In Sachen Inzucht ist es wichtig, dass man für möglichst alle zuchttauglichen Hähne ein Betätigungsfeld findet, weil sonst die Inzuchtrate sehr steigen würde. Dann sind eigentlich auch kleine Genpoole kein wirkliches Probem in Sachen Steigerung der Inzuchtrate. Ich habe mit "Fremdblut" sehr oft schlechte Erfahrungen gemacht. Daher muss ich v. a. eigenes Blutmaterial verwenden. Dabei ist es natürlich ein Vorteil, wenn man über Generationen die Abstammung jeedes Zuchttieres kennt. Das ist natürlich von Vorteil, weil man die Tiere im Rahmen des Möglichen mögichst entfernt verpaaren kann.
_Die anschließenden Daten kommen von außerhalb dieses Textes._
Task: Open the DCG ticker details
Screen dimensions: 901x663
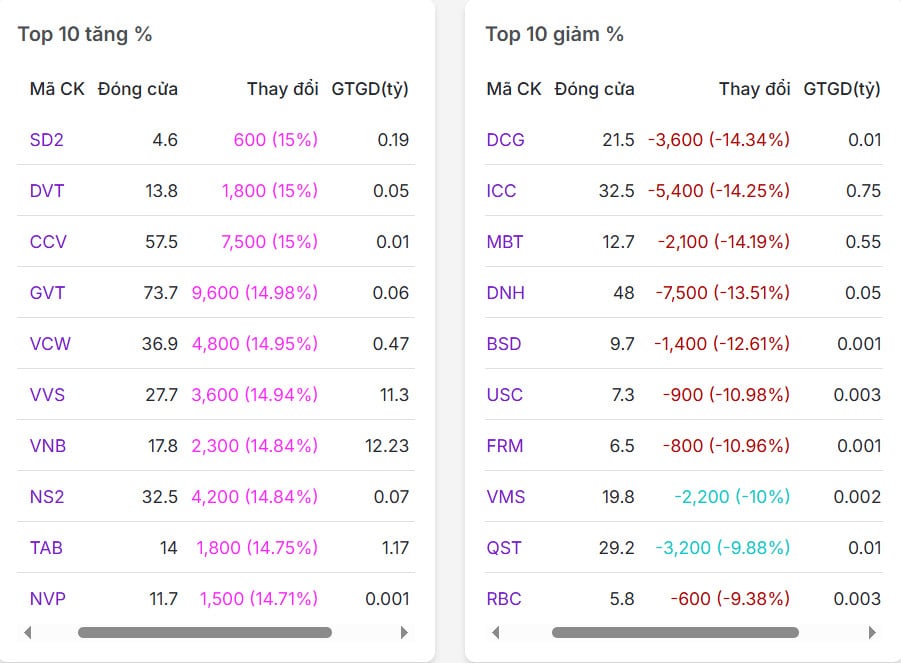Action: [505, 140]
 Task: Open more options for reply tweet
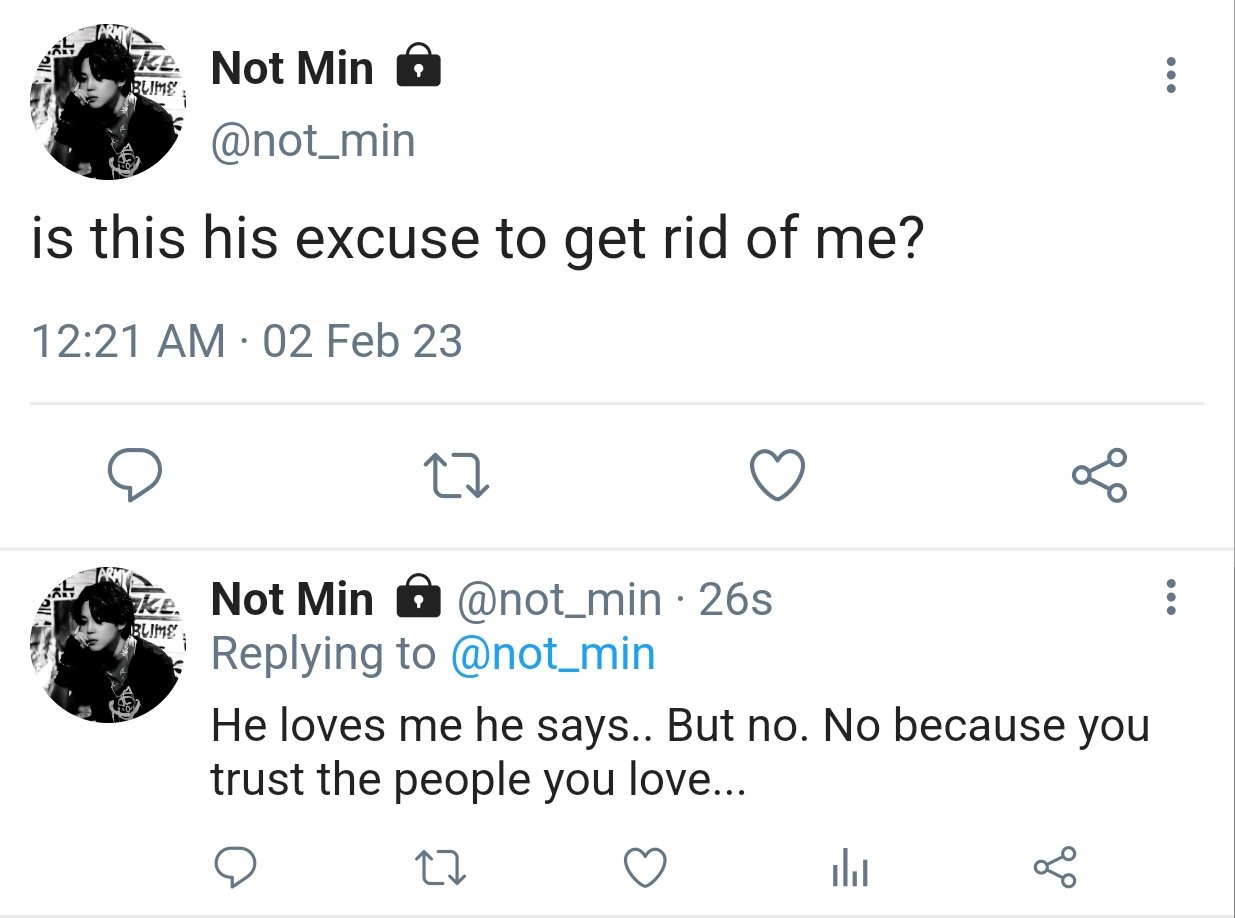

Das Problem ist v. a., dass sich fast alle bei Inzucht nicht auskennen. Damit kann man natürlich auch gewünschte Gene im Genpool anreichern, wie das ohnehin bei der Hybridproduktion schon seit langer Zeit handhabt.
Vielleicht nehme ich in der nächsten Zeit mal wieder mit den deutschen Kollegen Kontakt auf, denn ich habe echte Sorge, dass die letzten Reste des Genpools Buttler und sonstiger Züchter von Format verschwinden.
Ich habe damals einfach auch zu viele Genpoole gehabt. Jenes Material, welches ich in Österreich vorfand, hätte sicherlich ausgereicht. Dennoch, vielleicht lässt sich mit engagierten jungen Züchtern wieder eine neue Basis finden. Dennoch muss ich - ob ich will oder nicht - die Kirche im Dorf lassen, weil ich zeitlich und platzmäßig sehr limitiert bin und schon bei den AWH noch vor wenigen Wochen aussteigen wollte und vielleicht auch noch muss.